Combining Facets with Aesthetics
- Create a scatter plot of petal length vs petal width using the
iris dataset and facet by species
- Repeat the above plot whilst also colouring the species. Don’t forget to hide the colour legend
- Using the
mpg dataset, plot hwy vs cty, map displ to the size aesthetic, map class to point colour, and facet columns by cyl and rows by drv. This plot is ridiculous but it does demonstrate the flexibilty of ggplot2
Going Beyond
Labelling
- Run the following code. What does the extra
labs(...) layer do?
ggplot(mpg) +
geom_point(aes(x = displ, y = hwy, colour = class)) +
labs(x = "Engine Displacment (litres)", y = "Highway Milage (miles/gallon)",
colour = "Car Type",
title = "A scatter plot of engine displacment vs highway milage",
subtitle = "Coloured by car type",
caption = "Source: EPA (http://fueleconomy.gov)")

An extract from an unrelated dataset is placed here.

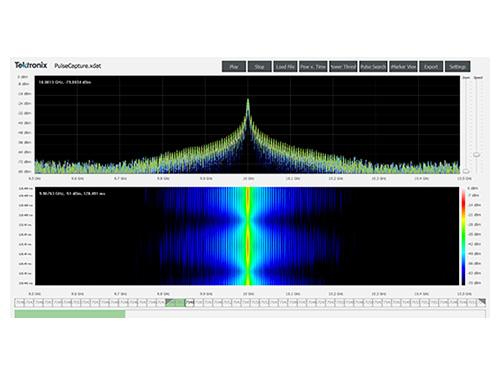
Task: Click the corner icon ending the frame strip
Action: click(x=482, y=302)
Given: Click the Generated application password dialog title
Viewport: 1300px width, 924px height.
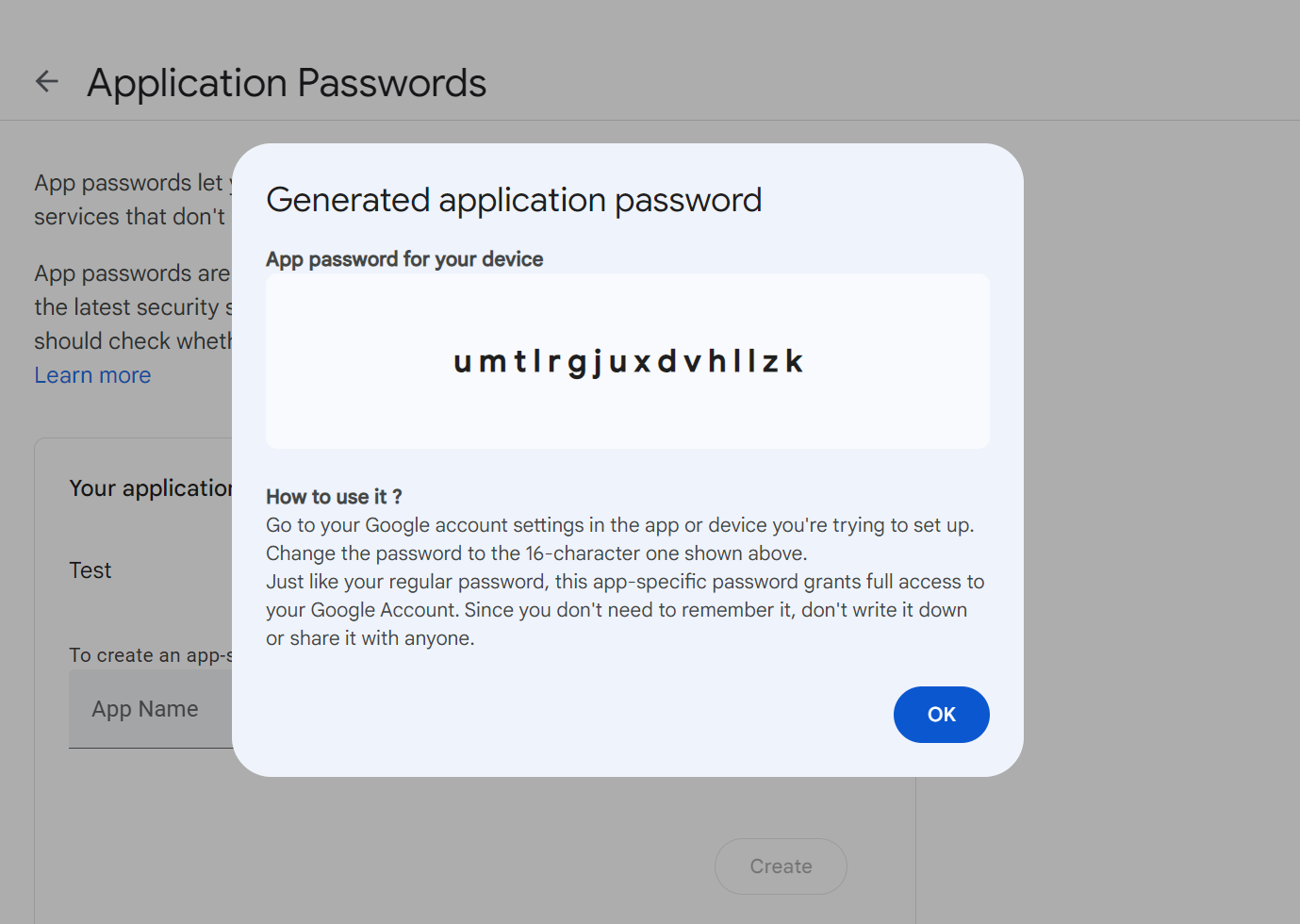Looking at the screenshot, I should [514, 200].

- Use this to take the plot from the ‘Remaking plots’ section and beautify it
- Pick any plot of your choosing an give it appropriate axis labels, a title, and - if possible - a data source
Diamonds and Overplotting
- Have a look at the
diamonds dataset
- Make a scatter plot of
price against caret (this may take a long time to run). Is this plot easy to read?
- How could you fix this problem? (perhaps you could manually set a certain aesthetic)
Explanatory and Response variables
- How do you decide which variable to map to the x-axis and which to plot to the y-axis?
- If you are unsure, web-search for the phrase “explanatory and response variables”
Positional Arguments
Begin with the following code
ggplot(mpg) +
geom_point(aes(x = displ, y = hwy, colour = factor(class)))

- Try removing
x = and y = from your geom_point call. Does everything still work?
- Try removing
colour = from your geom_point call. Does everything still work?
- Take the original plot and specify the aesthetics in a different order, say
y then colour then x. Does everything still work?